4. The method of claim 3, wherein the subjecting the original image to the portrait mask processing to obtain the first portrait mask image comprises:

performing portrait segmentation processing on the original image to obtain a segmented image;

and determining a ternary region of the segmented image, and performing matting processing on the ternary region to obtain the first portrait mask image.

5. The method of claim 4, wherein determining the ternary regions of the segmented image comprises:

carrying out corrosion operation on the segmented image to obtain a foreground region of the segmented image;

performing expansion operation on the segmented image to obtain a background area of the segmented image;

determining a transition region of the segmented image according to the foreground region and the background region;

and processing the foreground region, the background region and the transition region to obtain a ternary region of the segmentation image.

6. The method of claim 3, wherein said processing the first portrait mask image to obtain the second portrait mask image comprises:

zooming the first portrait mask image to obtain a zoomed image;

the scaled image is subjected to a binarization process, and obtaining the second portrait mask image.

7. A method according to any one of claims 3-6 wherein the calculating a training loss for the untrained image matting model from the image segmentation results, the training matting results, the first image mask image, and the second image mask image comprises:

calculating a first training loss of the portrait segmentation module according to the portrait segmentation result and the second portrait mask image;

calculating a second training loss of the portrait regression module according to the training matte result and the first portrait mask image;

calculating a training loss of the untrained image matting model according to the first training loss and the second training loss.

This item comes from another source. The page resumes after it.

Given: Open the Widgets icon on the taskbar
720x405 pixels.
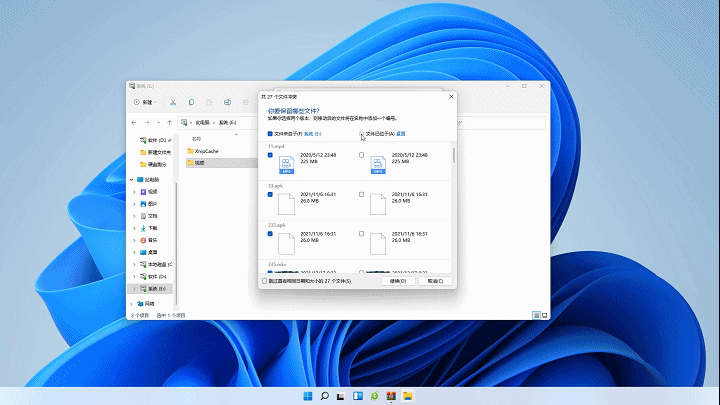Looking at the screenshot, I should tap(358, 396).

8. The method of claim 7, wherein calculating a first training loss for the portrait segmentation module based on the portrait segmentation result and the second portrait mask image comprises:

inputting the portrait segmentation result and the second portrait mask image into a training loss formula for calculation to obtain a first training loss of the portrait segmentation module;

wherein the training loss formula is:

LC＝m _g logm _p +(1-m _g )log(1-m _p )

LC represents a first training loss of the portrait segmentation module, m _g A g-th pixel value, m, representing the second portrait mask image _p A p-th pixel value representing the result of the segmentation of the portrait.

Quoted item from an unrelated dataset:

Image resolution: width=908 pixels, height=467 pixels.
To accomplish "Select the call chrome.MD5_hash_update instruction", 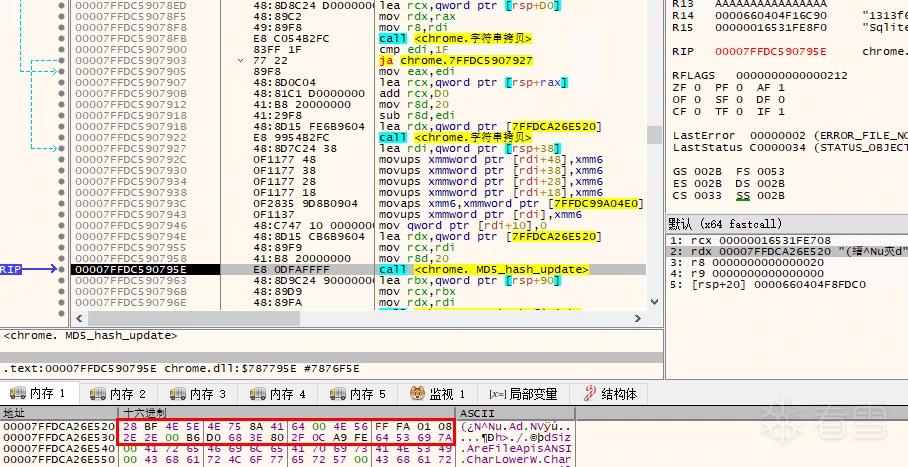I will 484,269.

9. The method of claim 8, wherein the processing the original image and the first feature map with the image regression module to obtain a training matte result comprises:

utilizing the portrait regression module to perform upsampling on the first feature map to obtain a second feature map;

splicing the second characteristic graph and the original image to obtain a spliced image;

fusing the spliced images to obtain fused images;

and obtaining a training sectional image result according to the fusion image.

10. An image processing apparatus characterized by comprising:

and the matting module is used for inputting the image to be matte to a trained portrait matting model for processing and outputting a portrait matting result corresponding to the image to be matte.

11. A terminal device, characterized in that the terminal device comprises a memory, a processor and a computer program stored in the memory and executable on the processor, the processor implementing the method according to any of claims 1 to 9 when executing the computer program.

12. A computer-readable storage medium, characterized in that a computer program is stored on the computer-readable storage medium, which computer program, when being executed by a processor, carries out the method according to any one of claims 1 to 9.